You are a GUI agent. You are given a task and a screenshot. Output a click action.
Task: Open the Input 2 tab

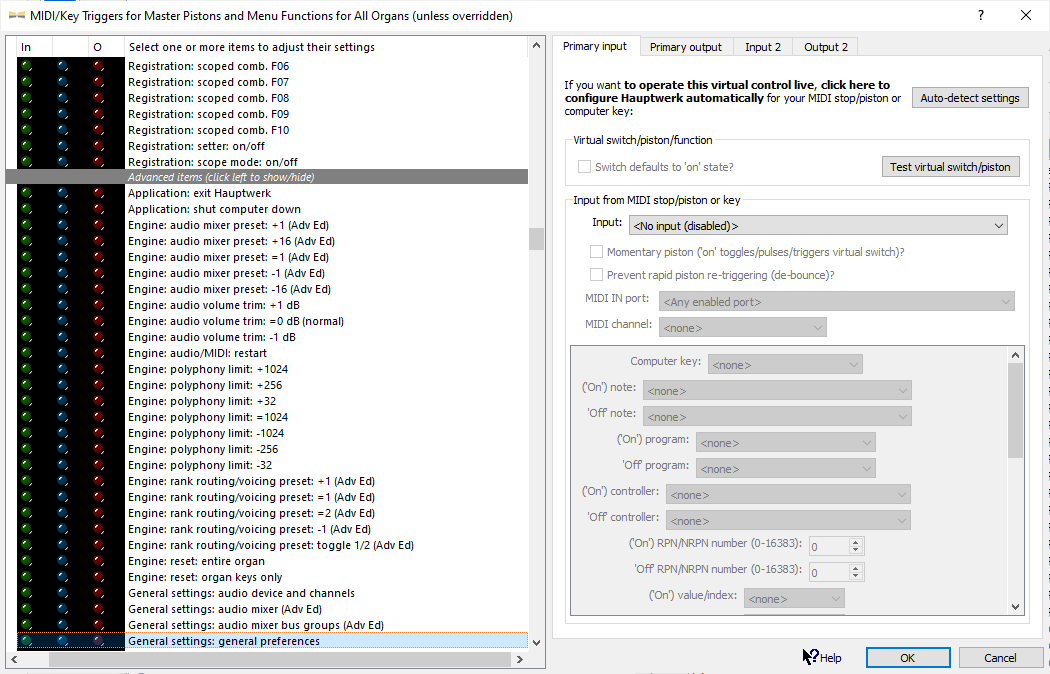tap(764, 47)
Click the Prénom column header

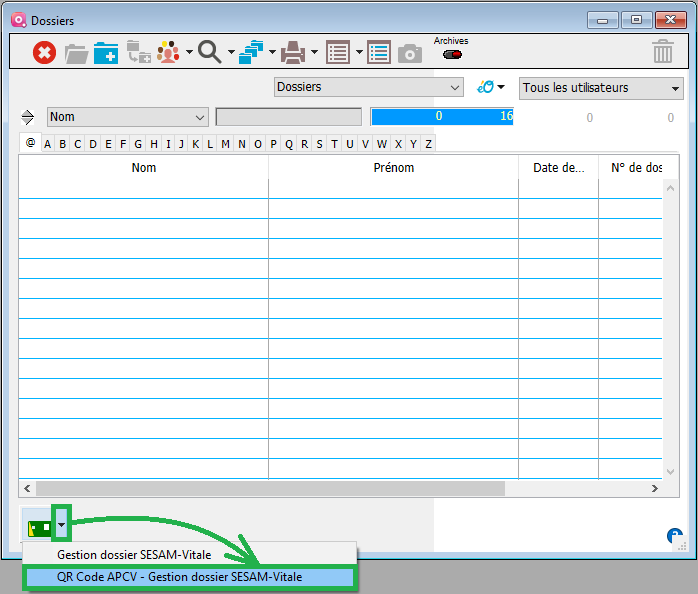tap(393, 168)
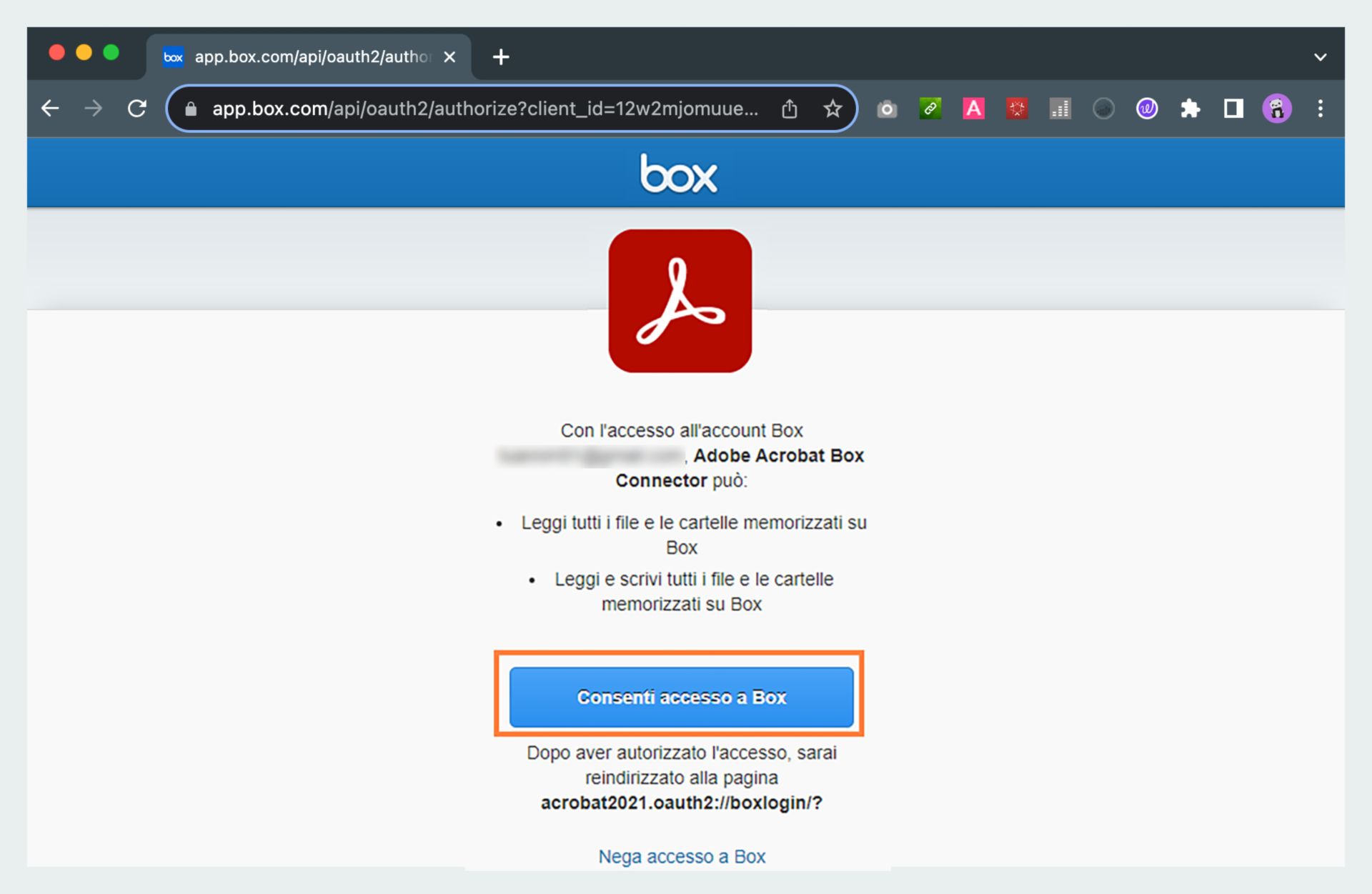Click Consenti accesso a Box
The image size is (1372, 894).
tap(680, 697)

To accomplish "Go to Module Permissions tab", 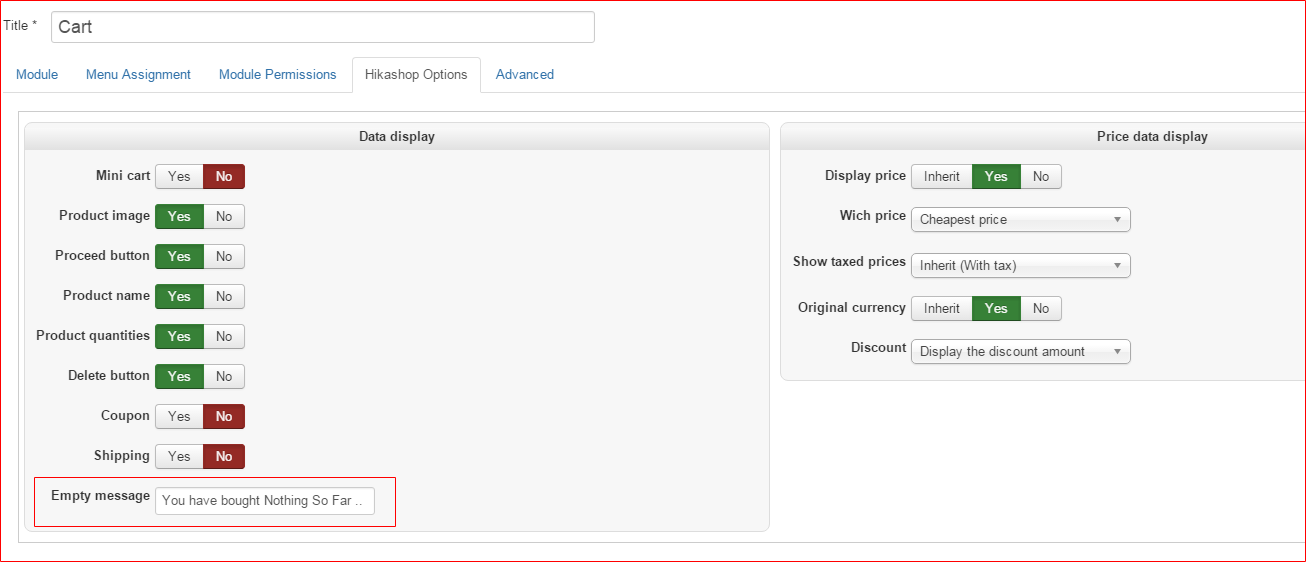I will [x=277, y=75].
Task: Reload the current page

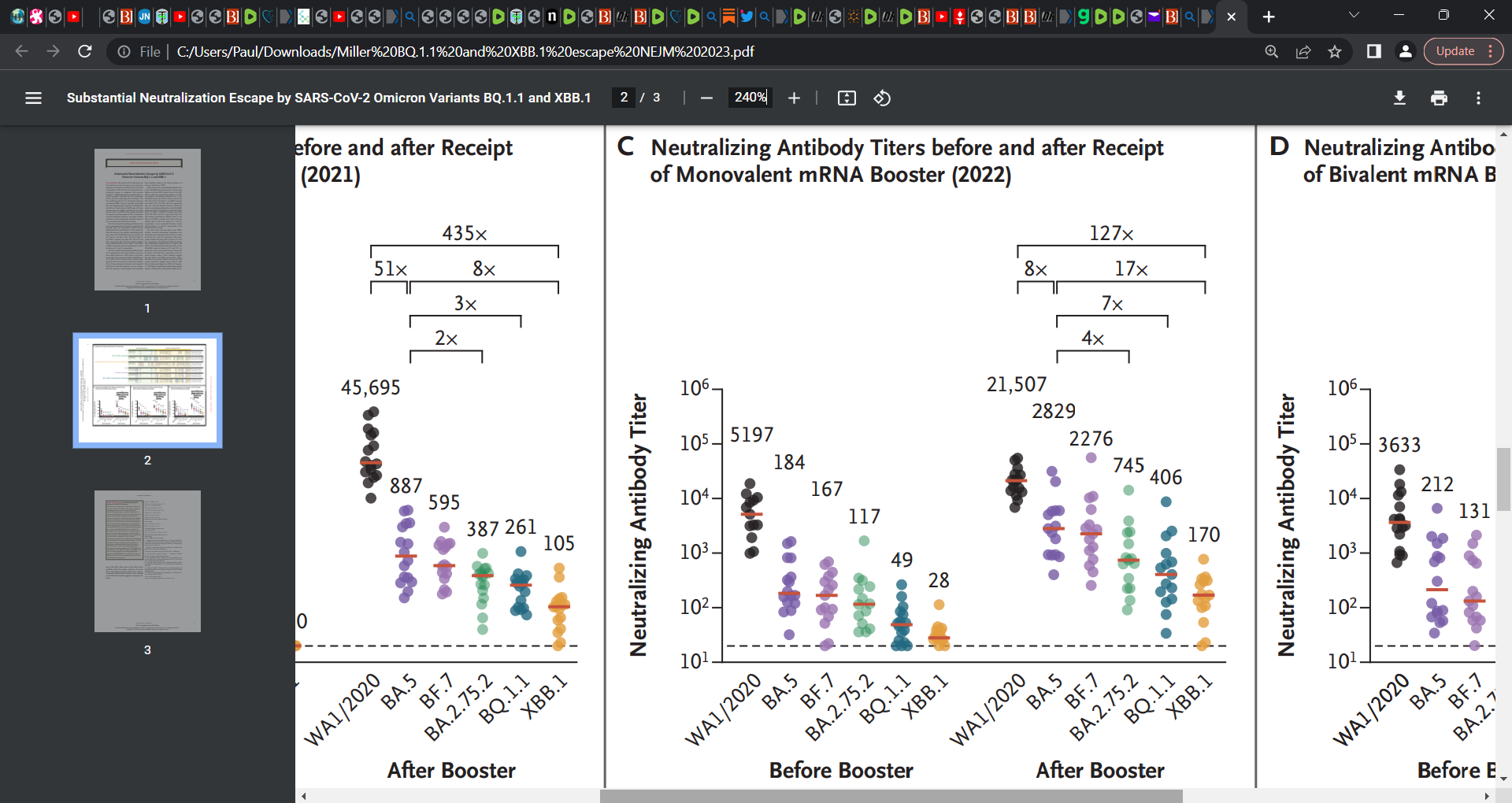Action: click(x=85, y=51)
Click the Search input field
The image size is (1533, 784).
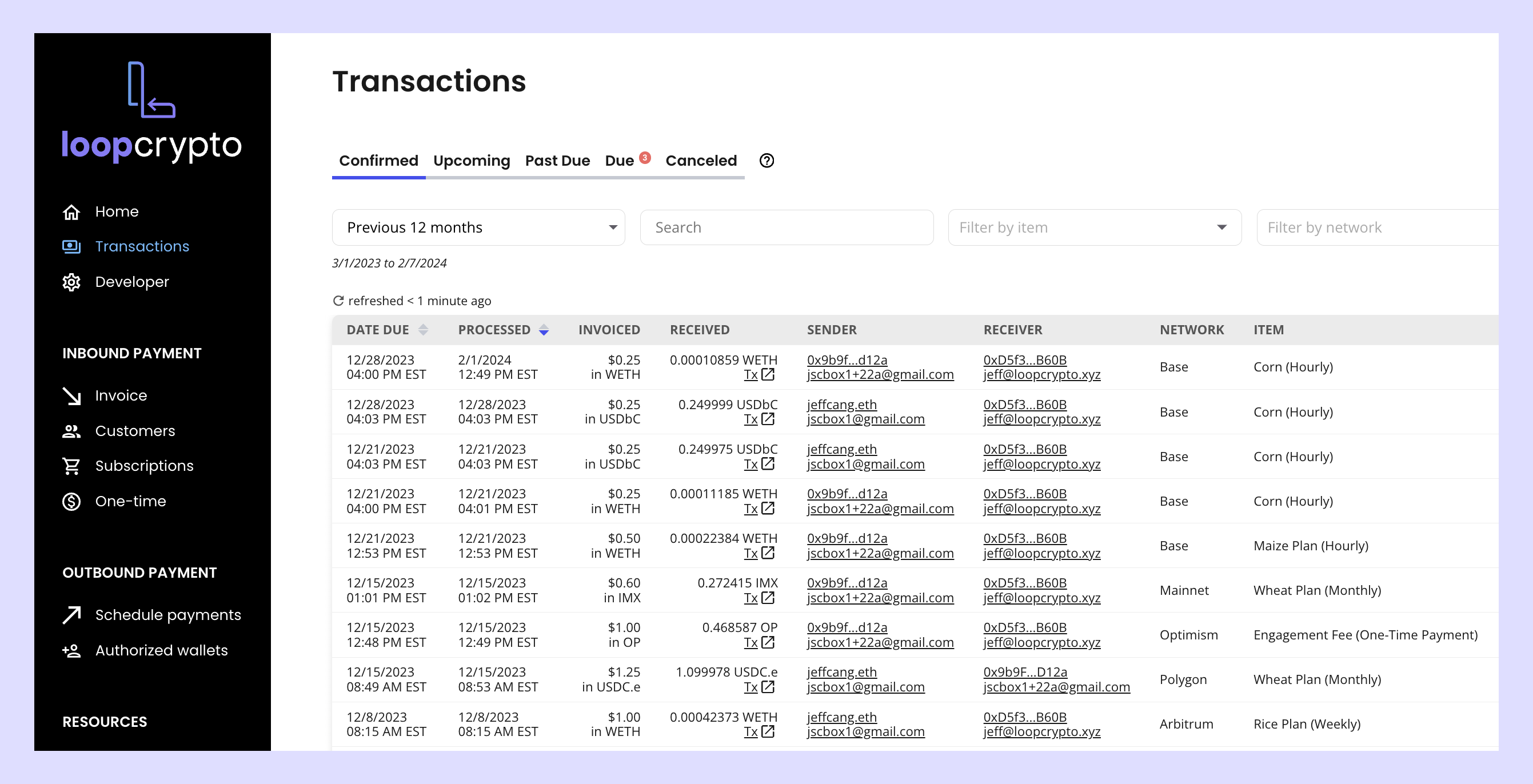(785, 227)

• Exercise directions: Lay out the listing from the line containing "Task: Reload the current page" through the end of the listing, inclusive, as a two-column CSV with the columns instruction and response. Give one row per entry, put each value in a single quoted field with its line breaks replaced by spaces, and leave out the pictures.

• Complete output:
instruction,response
"Task: Reload the current page","Action: click(x=85, y=51)"
"Click the Search input field The image size is (1533, 784).","(785, 227)"